Comparing strings from the back?

Thu Sep 6 07:04:19 EDT 2012

On Thu, 06 Sep 2012 06:07:38 -0400, Dave Angel <d at davea.name> wrote:
> For random strings (as defined below), the average compare time is
> effectively unrelated to the size of the string, once the size 
passes
> some point.

> Define random string as being a selection from a set of characters, 
with
> replacement.  So if we pick some set of characters, say 10 (or 256, 
it
> doesn't really matter), the number of possible strings is 10**N.

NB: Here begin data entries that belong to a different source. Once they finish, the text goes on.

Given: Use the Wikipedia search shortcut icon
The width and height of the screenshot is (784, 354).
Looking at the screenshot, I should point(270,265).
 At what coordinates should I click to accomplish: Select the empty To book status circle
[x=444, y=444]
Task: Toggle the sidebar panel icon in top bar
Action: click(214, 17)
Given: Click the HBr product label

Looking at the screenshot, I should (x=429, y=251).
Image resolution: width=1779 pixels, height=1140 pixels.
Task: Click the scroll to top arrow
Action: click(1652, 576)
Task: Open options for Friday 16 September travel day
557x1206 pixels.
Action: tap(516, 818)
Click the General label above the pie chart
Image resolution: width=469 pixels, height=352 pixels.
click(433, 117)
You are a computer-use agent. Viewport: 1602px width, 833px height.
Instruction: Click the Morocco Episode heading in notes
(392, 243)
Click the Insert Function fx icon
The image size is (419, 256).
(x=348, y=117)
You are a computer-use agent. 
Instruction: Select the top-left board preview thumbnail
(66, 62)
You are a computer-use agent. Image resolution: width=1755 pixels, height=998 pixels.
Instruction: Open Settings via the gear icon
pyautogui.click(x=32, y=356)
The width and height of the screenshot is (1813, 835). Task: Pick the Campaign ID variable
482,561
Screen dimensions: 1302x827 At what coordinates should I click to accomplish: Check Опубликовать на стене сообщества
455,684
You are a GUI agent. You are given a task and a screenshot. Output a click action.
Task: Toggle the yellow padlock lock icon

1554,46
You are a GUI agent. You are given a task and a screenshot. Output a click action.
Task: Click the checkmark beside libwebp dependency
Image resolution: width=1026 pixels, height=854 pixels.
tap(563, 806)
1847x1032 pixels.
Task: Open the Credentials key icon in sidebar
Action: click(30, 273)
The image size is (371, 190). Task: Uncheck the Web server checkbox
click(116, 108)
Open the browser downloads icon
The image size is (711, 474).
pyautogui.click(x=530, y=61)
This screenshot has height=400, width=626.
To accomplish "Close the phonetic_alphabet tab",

> The likelihood of not finding a mismatch within k characters is  
> (1/10)**k   The likelihood of actually reaching the end of the 
random
> string is (1/10)**N.  (which is the reciprocal of the number of 
strings,
> naturally)

> If we wanted an average number of comparisons, we'd have to 
calculate a
> series, where each term is a probability times a value for k.
>    sum((k * 9*10**-k) for k in range(1, 10))

> Those terms very rapidly approach 0, so it's safe to stop after a 
few. 
> Looking at the first 9 items, I see a value of 1.1111111

> This may not be quite right, but the value is certainly well under 
2 for
> a population of 10 characters, chosen randomly.  And notice that N
> doesn't really come into it.

It's exactly right. You can obtain this result analytically from 
Johannes' formula above. Just replace 256 with 10 to get that the 
expected number of comparisons is

(10/9)*(1 - 10**(-N))

The last term shows the dependence on N and is tiny even for N=9.

Oscar